Resident Physicians in England to Stage Five Consecutive Day Walkout in November
Medical professionals in England are preparing to stage a five-day strike next month, due to disputes regarding jobs and pay.
Walkout Information
The British Medical Association (BMA) announced that resident doctors will strike for five consecutive days from 7am on 14 November to November 19 at 7am.
Resident doctors, who make up about half of all doctors in the NHS, are taking this action after unsuccessful talks with the health department.
Causes of the Walkout
The chair of the BMA’s resident doctors committee commented, “We did not want to reach this point. We have been negotiating for the past week with officials, urging the health minister to resolve the scandal of unemployed physicians.”
“We know from our own survey half of second-year doctors in the UK are struggling to find jobs, their talents being unused whilst millions of patients wait endlessly for treatment and shifts in hospitals remain vacant. This is a situation which cannot go on.”

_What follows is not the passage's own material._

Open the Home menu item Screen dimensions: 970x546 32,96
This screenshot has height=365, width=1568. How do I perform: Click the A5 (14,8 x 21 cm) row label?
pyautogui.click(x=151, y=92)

He continued, “We talked with the government in good faith, hoping the health secretary to understand that a deal including options to slowly restore the cuts to pay over a number of years, giving newly trained doctors a pay increase of just a pound an hour for the next four years.”
“We trusted the authorities would recognize that our asks are not just reasonable but are in the best interests of the public and our patients and would also help prevent our doctors departing from the health service.”
About Resident Doctors
Junior physicians have anywhere up to eight years’ experience working as a hospital doctor, depending on their specialty, or up to three years in general practice.
Further information will follow soon.